Emerging data from one of the large population-based studies in , designed to examine the interaction between genetic and lifestyle factors and its hepatic manifestations, has shown the prevalence of non-alcoholic fatty liver disease (NAFLD) amongst the population to be a whopping 49.8%. Researchers say that even this rate, significantly higher than the global pooled prevalence of 25%, is likely to be an underestimation in a cohort chosen to be representative of a large Indian population.
‘Cohort profile: the Trivandrum NAFLD cohort’ appeared in BMJ Open in May this year. It is a project supported and funded by the Nottingham Digestive Diseases Biomedical Research Unit, Nottingham University, U.K. The cohort was selected by the city-based Population Health and Research Institute.
Rising levels of obesity, Type 2 diabetes and metabolic syndrome (MetS, a cluster of conditions such as elevated blood sugar, blood pressure, triglyceride levels and abdominal obesity that occur together and can increase one’s risk of heart disease and stroke) amongst Indian population have been a matter of grave concern.

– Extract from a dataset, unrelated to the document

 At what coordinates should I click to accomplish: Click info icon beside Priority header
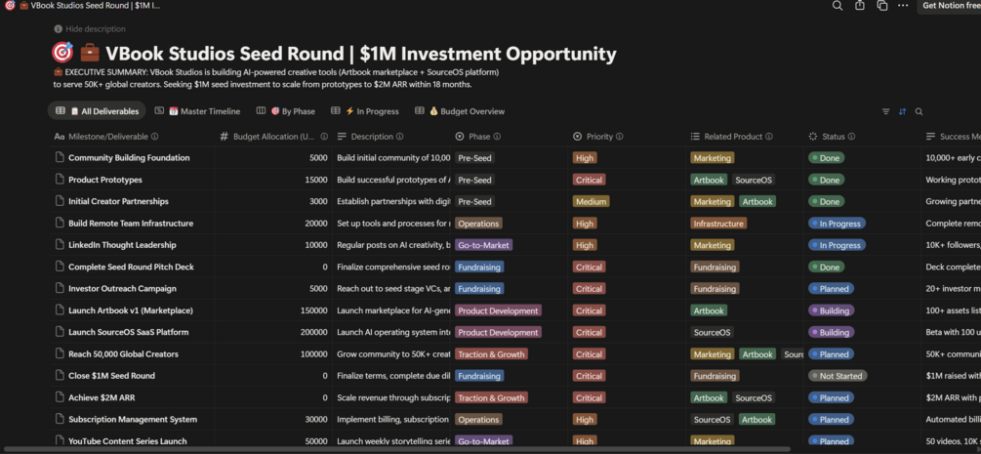620,137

NAFLD is believed to the hepatic manifestation of MetS. It encompasses a spectrum of diseases from mild steatosis (fatty changes in the liver) to non-alcoholic steatohepatitis (NASH or aggressive fatty liver disease), inflammation which may progress to cirrhosis and liver failure. This damage is similar to the damage caused by heavy alcohol use.
“The global prevalence of NAFLD is about 25%. Population-based studies on NAFLD prevalence in India are scarce. The Trivandrum NAFLD cohort of 2,158 individuals above 25 years from both urban and rural areas in the district represents the full spectrum of the demography of a large Indian State,” says K.T. Shenoy, former Professor of Gastroenterology, Government Medical College Thiruvananthapuram, one of the investigators of the study.

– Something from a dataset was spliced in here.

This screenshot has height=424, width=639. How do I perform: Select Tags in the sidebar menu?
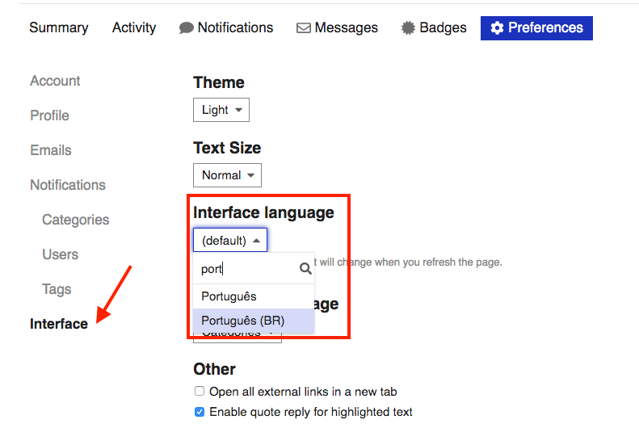[57, 289]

Apart from clinical data, blood samples were collected from the cohort for assessment of liver function, platelet count, fasting glucose insulin and lipids. The participants also underwent abdomen ultrasound scans to assess the presence and grade of fatty infiltration in the liver.
“What is interesting is that obesity turned out to be more of a risk factor for NAFLD than diabetes within the cohort. But even at lower BMI, a significant number of individuals had fatty liver. Accumulation of visceral fat (fat around internal organs inside the abdominal cavity) seems to be high amongst Keralites,” says Dr. Shenoy.
“A decade ago, 85-90 % of cirrhosis cases at the OP in Medical Colleges was linked to alcohol use. However, in the last 7-8 years, we have been seeing a shift, with only 60% cirrhosis cases linked to alcohol use, while over 30% of the cases are linked to fatty liver and non-alcoholic steatohepatitis. The mechanism seems to be almost the same as that we see in alcohol users, but the progression to liver failure seems to be more aggressive in the case of NASH,” he points out.
Researchers feel that NAFLD prevalence even at 49.8% could be an underestimation as ultrasound scan (rather than liver biopsy) was the diagnostic tool for NAFLD in this study.